May 17, 2022 by AFRIPOL Leave a Comment

Nigerian currency

Nigeria economy is under performing and the quarterly indicators bear the fact that the economy is floundering and has finally lost its anemic momentum. The rising inflation rate is quite alarming as the numbers from the country’s National Bureau of Statistics detailed that inflationary rate spiked to 16.82% in April from 15.92% in March of this year.

“Food-price inflation rose to 18.37% in April from 17.20% in the previous month, reflecting increases in the prices of bread and cereals, potatoes, yam and other tubers, wine, fish meat and oils, the NBS said. Economists said inflation is rising in the West African country due to higher electricity prices and increased costs to transport goods and services. The fuel scarcity in February resulted in sharp rises in the cost of gasoline and diesel, they said.”

“Diesel used by heavy trucks to transport farm produce and manufactured produce is currently selling at 640 to 650 Nigerian naira ($1.54-$1.57) per liter, up from NGN300 per liter seven months ago, resulting in manufacturers and service providers passing the higher cost to consumers. The price of gasoline rose to NGN300 to NGN4 00 per liter in February during the fuel scarcity, but is no longer in short supply. It is currently selling at the government prescribed pump price of NGN165 per liter.”

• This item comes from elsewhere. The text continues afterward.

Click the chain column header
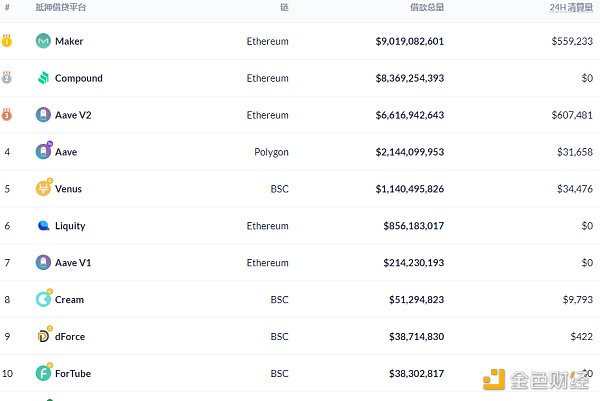Viewport: 600px width, 401px height. [284, 7]
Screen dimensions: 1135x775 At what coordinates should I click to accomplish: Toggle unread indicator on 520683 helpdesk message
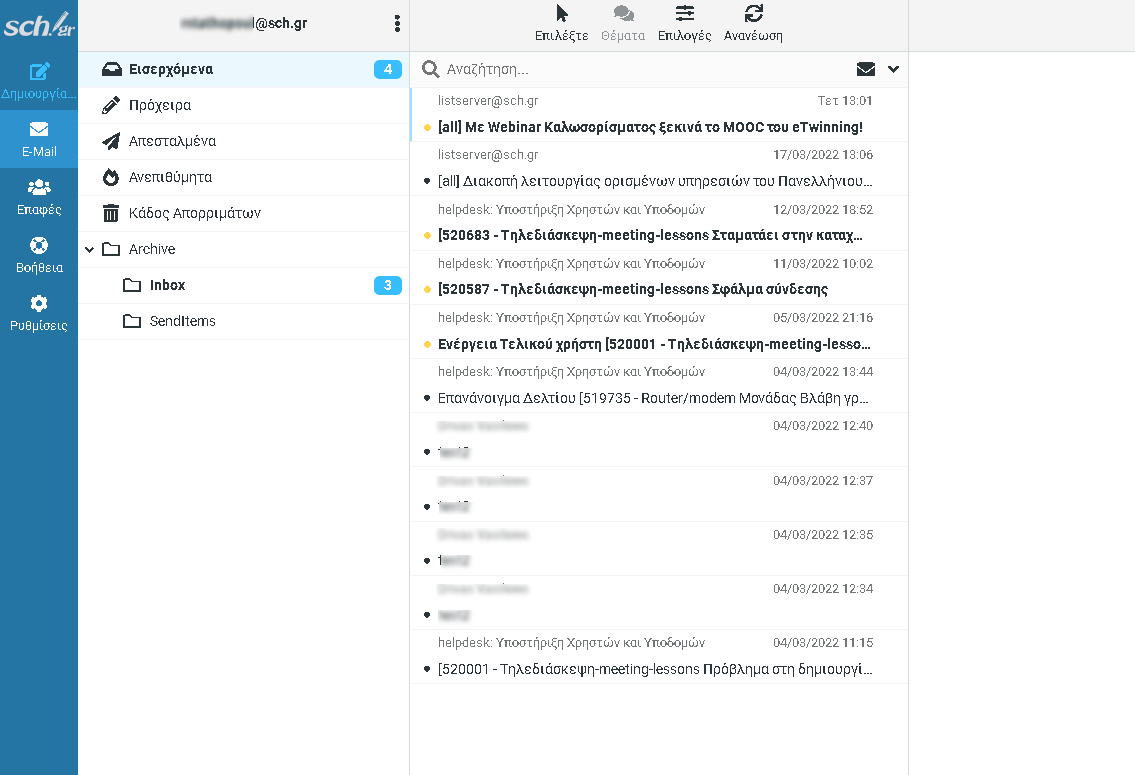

According to Nigeria’s Debt Management Office the country utilized 86% of her generated revenue in servicing its crushing debt. The total debt of Nigeria at December of 2021 stood at $94.166bn. Nigeria is barely left with reasonable revenue after debt servicing. And this  is the reason that Nigeria resorted to borrowing to finance her annual budget of $39.8 Billion of the year 2022..

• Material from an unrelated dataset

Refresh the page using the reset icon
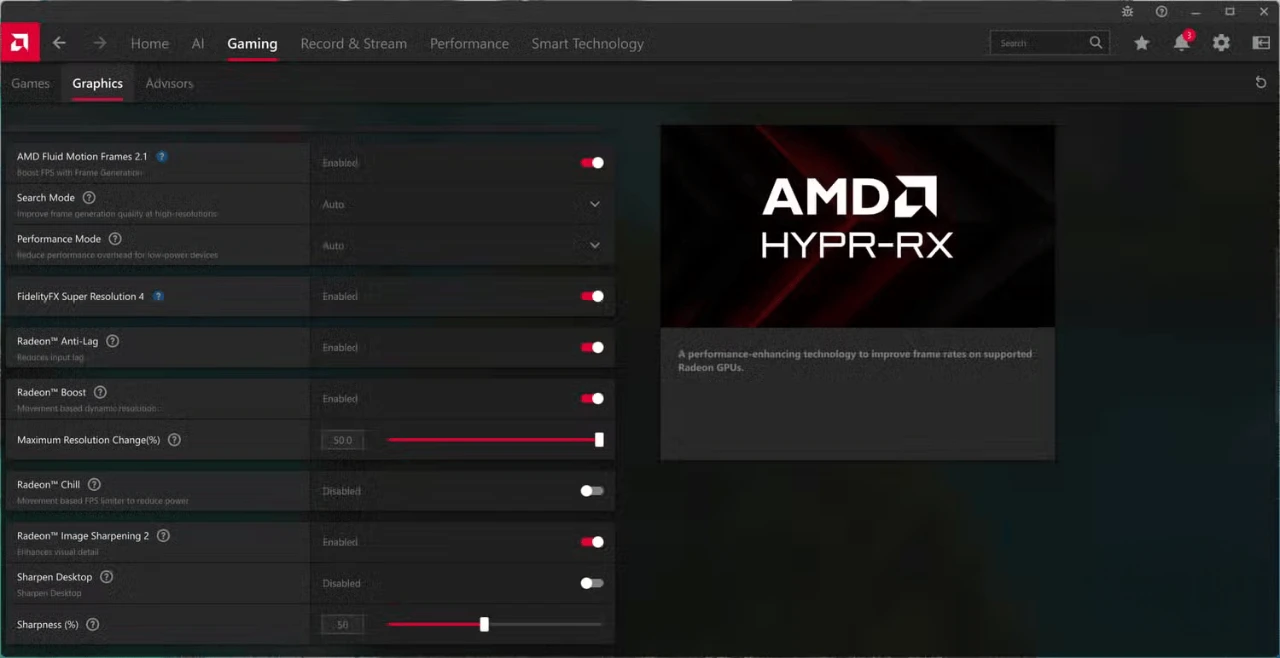Image resolution: width=1280 pixels, height=658 pixels. tap(1261, 82)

The compelling “major reason for Nigeria’s high debt service-to-revenue is its low revenue generation. Analysts are worried that Nigeria is not raising enough revenue from an economic size of over $400 billion, wondering why policy makers are not thinking out of the box.”

Thinking outside box is recommendable. Intrinsically, the country must find a means to generate bigger and more revenue that it badly needed to run the country.. The government cannot function with 14% revenue that remained after servicing of the national debt. But taxing businesses and citizens must not be the option. The business entities especially the small business has been overburden with taxes and levies. In addition, the cost of energy is crushing local producers. Since electricity is not functional, the producers are using diesel which is also very expensive for their generators .

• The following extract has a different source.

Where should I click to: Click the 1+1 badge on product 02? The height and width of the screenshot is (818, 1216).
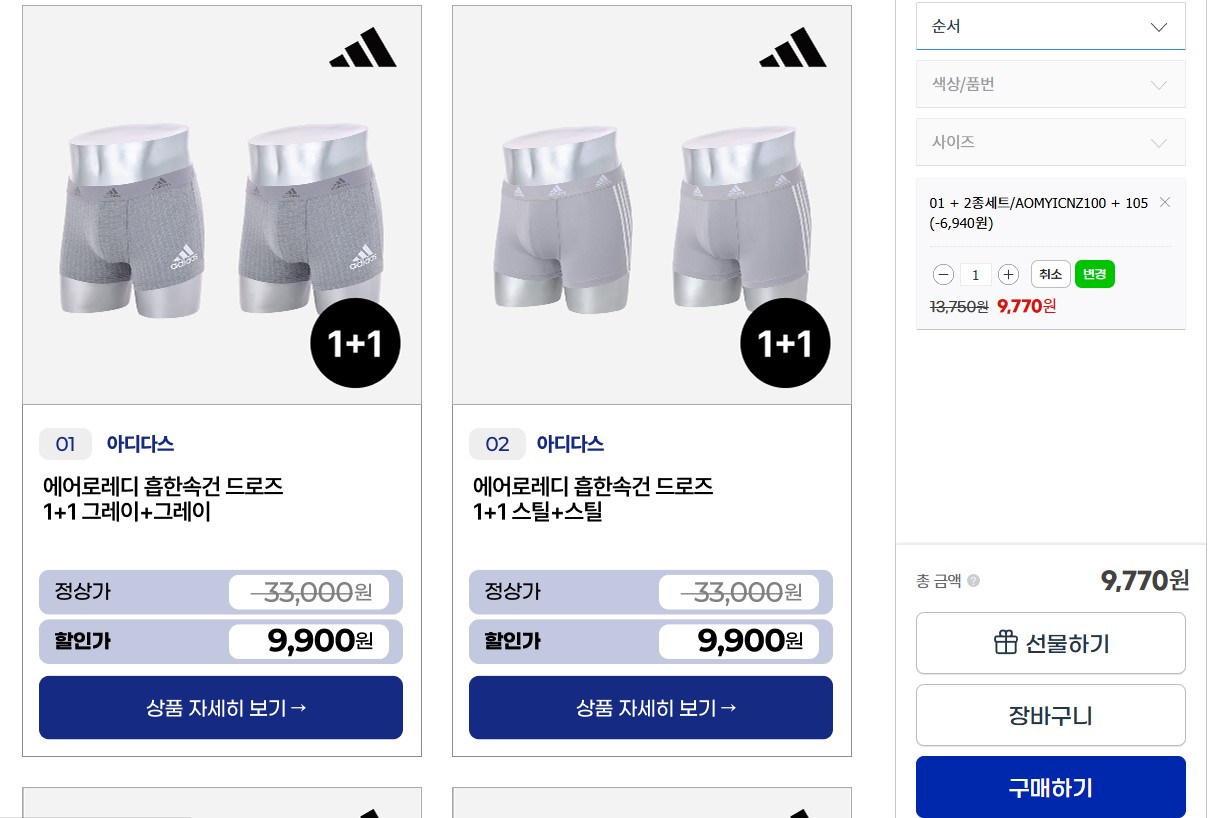(x=785, y=343)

Nigeria erratic monetary and fiscal policies are not pro-growth. The high taxes from federal, state and local governments are not properly synchronized and streamline to promote growth while the incentives for economic growth are absent which makes growth virtually impossible.. The  high inflation rate coupled with average maximum lending rate of 30.73 per cent discourage borrowing for expanding and starting business.  Therefore it make sense to abandon producing goods locally in favor of importation because of high cost of production in the country. Then together with instability and lack of protection of lives and property the economy looks to be permanently depressed.